After the course students have knowledge about
- The possibilities and scientific evidence base of technology (i.e. online platforms, text based counselling, VR, biofeedback, sleep technology, serious games) in mental healthcare.
- The importance, now and in the future, of technology for (the sustainability) of mental healthcare.
- The predominant challenges for implementing technology in mental healthcare, specifically:
- Drivers and barriers for therapists and clients to use technology in mental health care;
- Ethical issues and the importance of compassion in mental healthcare
After the course students are able to
- based on insights from recent academic literature, to execute an heuristic evaluation on a new technology in mental healthcare from both the client and therapist perspective and summarize their findings and provide advice [in a PPT presentation.
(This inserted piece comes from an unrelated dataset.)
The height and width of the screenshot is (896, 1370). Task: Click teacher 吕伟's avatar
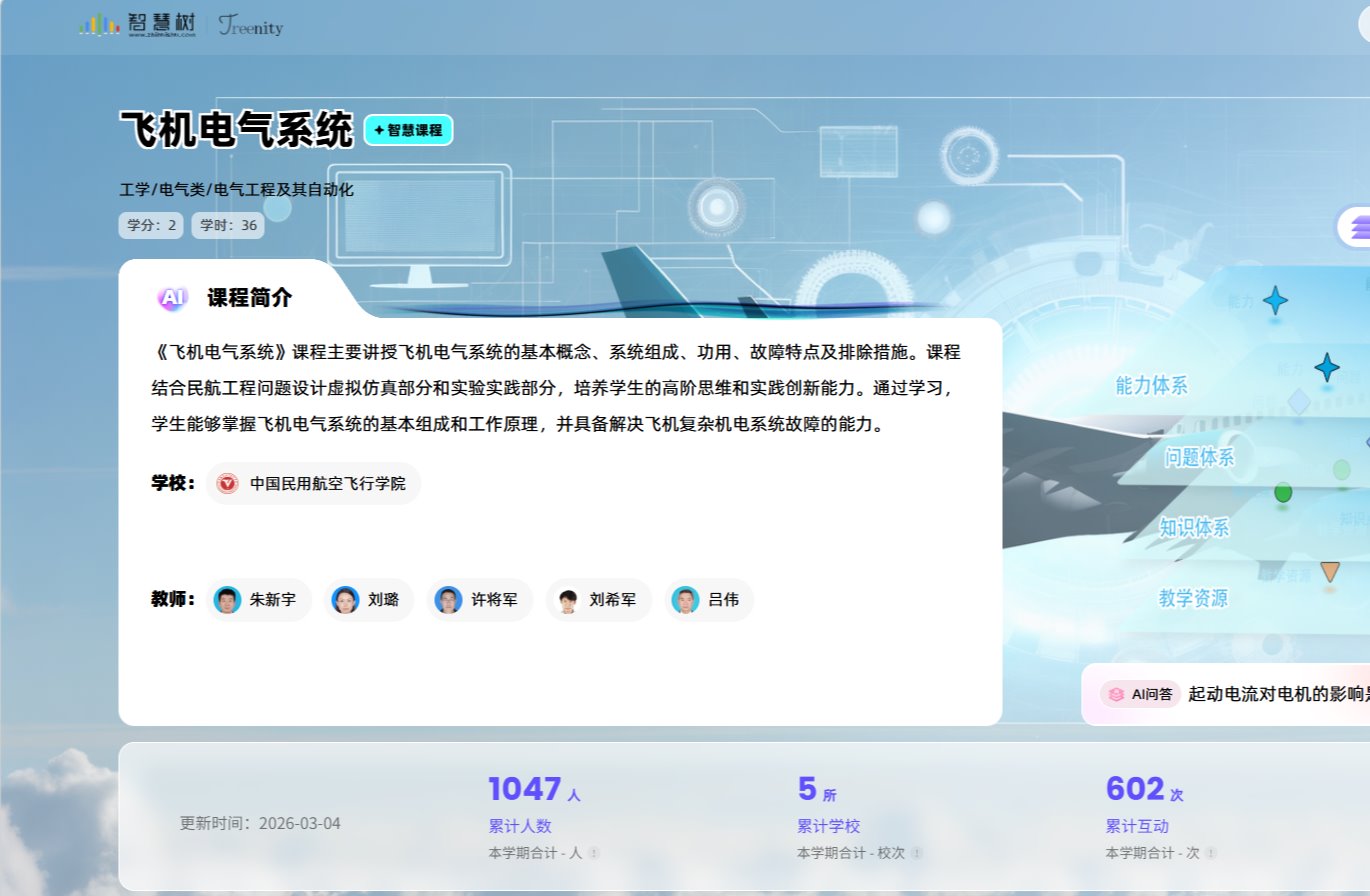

- In the context of online counselling, to provide a professional response, and are able to reflect on these responses based on different kind of online messages with different clients and using different media, thereby taking into account academic and professional background knowledge and skills as offered during this course and feedback from teachers and peers.
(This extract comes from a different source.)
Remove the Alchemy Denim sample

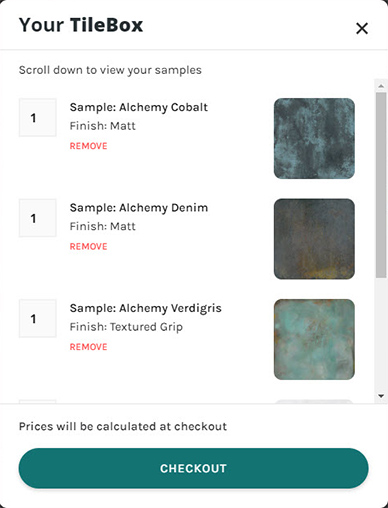(x=88, y=247)
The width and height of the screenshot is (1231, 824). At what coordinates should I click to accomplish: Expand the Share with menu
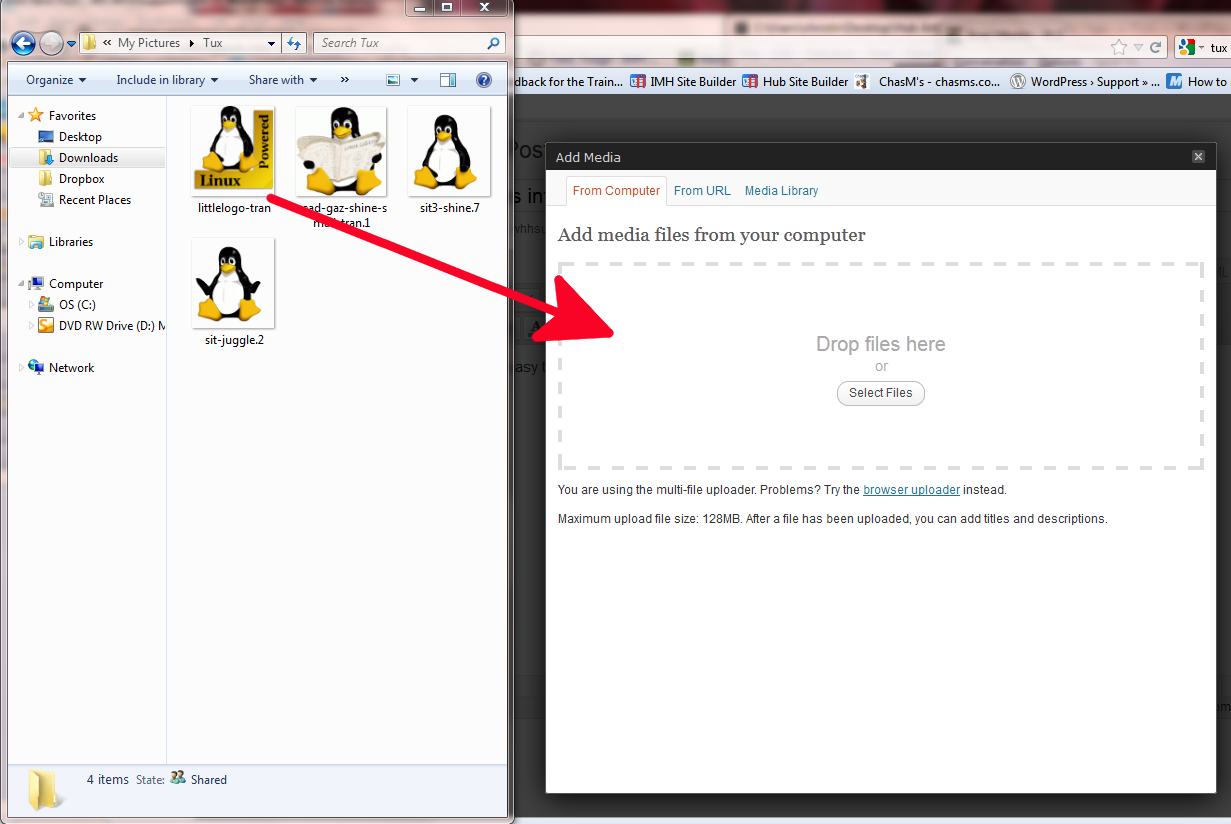pos(282,80)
- show (by way of a short, clear, well-constructed, video) that they:
- can provide a personal, understandable and argumented definition of compassionate technology;
- have an understanding of the current state of art related to a chosen (new) technology;
- can make clear how new technologies could play a role in mental healthcare;
- understand and be sensitive to ethical issues in implementing technology in mental healthcare;
- can present a nuanced and realistic perspective making clear what opportunities and limitations are technology in mental healthcare.
Compassionate Technology teaches knowledge and skills about the possibilities to reduce suffering and increase wellbeing in mental healthcare through technology. Therapy through technology is often framed as cold and uncaring and contrasted with the warmth and connection from a human therapist. This course will enable students to be knowledgeable about the state of the art of technology use in mental healthcare and train skills so that they understand how technology and the human therapist together can create compassionate mental healthcare. Just as a therapist needs to be well trained, technology needs to be well designed and evaluated in order to make a relevant and positive contribution to mental healthcare.
In this course students learn about the theory, development and evaluation of compassionate technology. In addition, they will practice with relevant technologies and discuss ethical challenges for mental healthcare in a series of hands-on workshops. They will also learn to express their own evidence based position and vision for technology in mental healthcare. Finally, they will practice their online counselling skills in a practical assignment covering a variety of media (email, chat, online fora).